In 2017, the city’s mayor and the City Council of Dallas adopted a resolution (“Resolution”), directing the city manager to immediately remove the Alexander Phimster Proctor monument of Robert E. Lee at Lee Park, located on city property, and safely store it until a mayoral task force could make recommendations concerning the statue’s disposition. The Resolution authorized the city manager to transfer funds or appropriate funds from excess revenue to remove the Lee statue and to take appropriate actions to seek private funding to reimburse the expenses associated with this action.
In addition to removing the Lee statue, the city was also planning to remove the Confederate War Memorial in Pioneer Park Cemetery, the Confederate Memorial in Confederate Cemetery and the Confederate public art in Fair Park.
Plaintiffs Hiram Patterson and Texas Division, Sons of Confederate Veterans, Inc. (hereinafter referred to collectively as “SCV”) filed a lawsuit against the mayor and city council, in their official capacities (City), alleging violations of SCV’s constitutional rights to free speech and due process and seeking a temporary restraining order (TRO), preventing the removal of the Lee statue and proposed removal of other Confederate monuments from public parks and spaces in Dallas.
The court temporarily restrained the removal of the Lee statue. However, after a hearing held the following day, the court concluded that SCV had failed to show that they were entitled to a restraining order and dissolved the TRO. A few days after the court dissolved the TRO, the city removed the Lee statue and placed it in storage.
SCV alleged violation of their First Amendment free speech rights. In addition, SCV claimed the city had violated alleged SCV’s property interest in the Lee statue. SCV sought damages from the city and an injunction against the city’s actions.
In response, the city brought a motion to dismiss all the claims based on the plaintiffs’ lack of “standing.”
Standing to Bring Lawsuit
As noted by the federal district court, “the irreducible constitutional minimum of standing contains three elements”:
(1) an injury-in-fact that is concrete and actual or imminent, not hypothetical; (2) a fairly traceable causal link between the injury and the defendant’s actions; and (3) that the injury will likely be redressed by a favorable decision.
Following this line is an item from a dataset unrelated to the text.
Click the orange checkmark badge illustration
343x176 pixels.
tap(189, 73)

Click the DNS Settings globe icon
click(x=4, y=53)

Moreover, in considering whether a plaintiff has legal standing to bring a particular claim, the court would consider the following:
whether a plaintiff’s grievance arguably falls within the zone of interests protected by the statutory provision invoked in the suit, whether the complaint raises abstract questions or a generalized grievance more properly addressed by the legislative branch, and whether the plaintiff is asserting his or her own legal rights and interests rather than the legal rights and interests of third parties.
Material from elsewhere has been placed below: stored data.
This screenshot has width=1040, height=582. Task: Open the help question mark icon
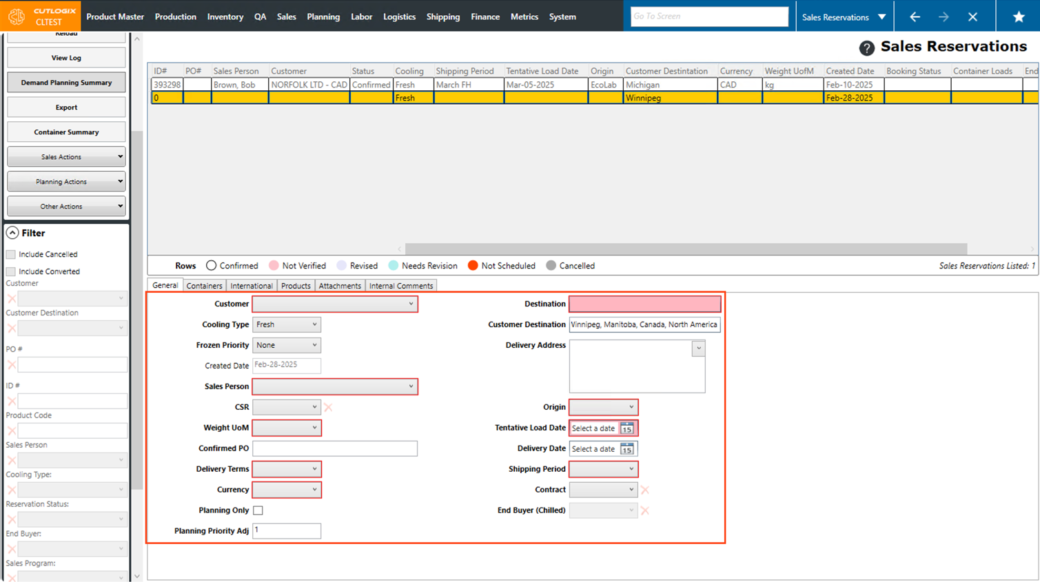coord(866,48)
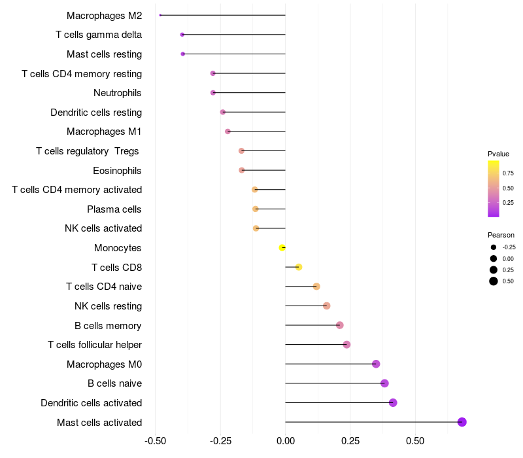Select the Macrophages M0 axis label

click(x=104, y=364)
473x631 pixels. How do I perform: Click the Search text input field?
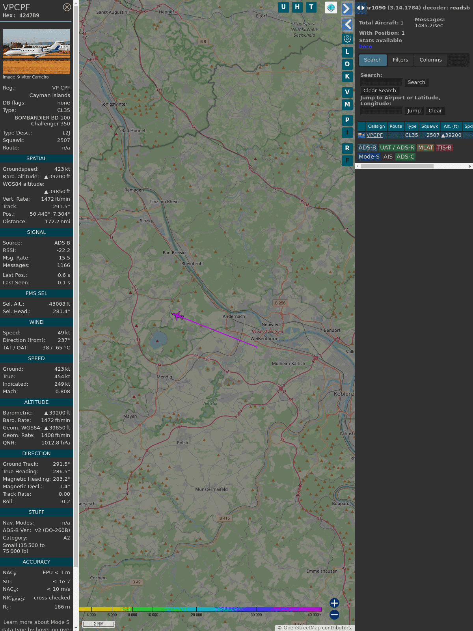(x=381, y=82)
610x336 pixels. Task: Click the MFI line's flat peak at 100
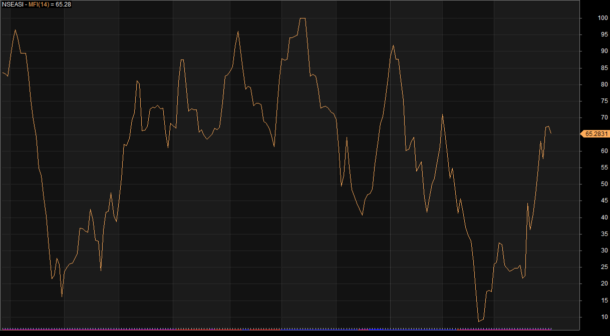point(302,19)
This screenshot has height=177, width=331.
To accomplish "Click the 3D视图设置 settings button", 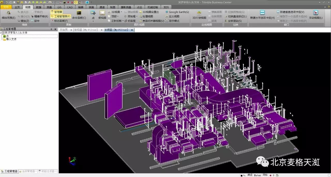I will click(149, 12).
In this instance, SCV claimed legal “standing” because the city’s removal of the statue of Robert E. Lee had produced an “injury in fact” to their “legal rights and interests” under the First Amendment, copyright law and title to land.
First Amendment Claim
The city argued that SCV lacked standing to bring a First Amendment claim, because SCV had not alleged “any concrete and particularized or actual or imminent injury that has occurred or will occur to them caused by moving the Lee Statue.” On the contrary, the city argued SCV had failed to allege “their injuries are different or distinct from the general public’s.”
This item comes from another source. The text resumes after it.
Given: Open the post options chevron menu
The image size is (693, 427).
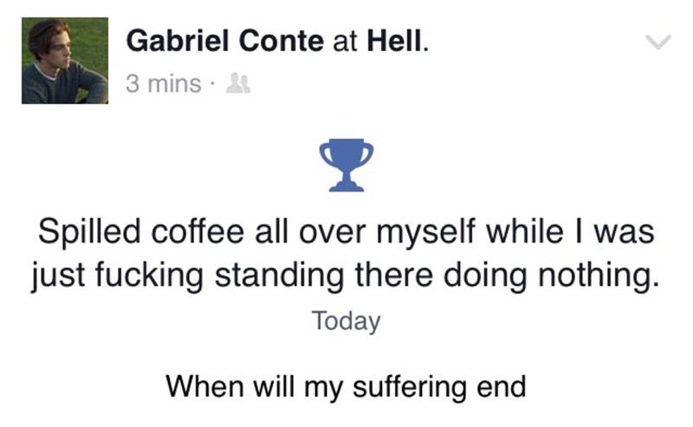Looking at the screenshot, I should coord(659,42).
In response, SCV claimed “a concrete injury-in-fact” sufficient to establish standing under the First Amendment, because the city’s removal of the Lee Statue from Lee Park and the planned removal of the Confederate War Memorial in Pioneer Park infringed on their “political viewpoint communicated by the monuments.” Moreover, SCV claimed the alleged injury is particularized and distinct from the general public, because “SCV membership is limited in number and restricted to males who can prove descent from, and blood kinship with, Confederate veterans.” In addition, SCV claimed to be “uniquely injured because they have a dissenting political viewpoint that was communicated by the Lee Statue.” Further, SCV claimed the city had “imputed repugnant (and erroneous) political viewpoints onto the Lee Statue” and removal of this and other Confederate monuments from Dallas parks would constitute “an impairment of viewpoint and denial of free speech” for SCV and its members.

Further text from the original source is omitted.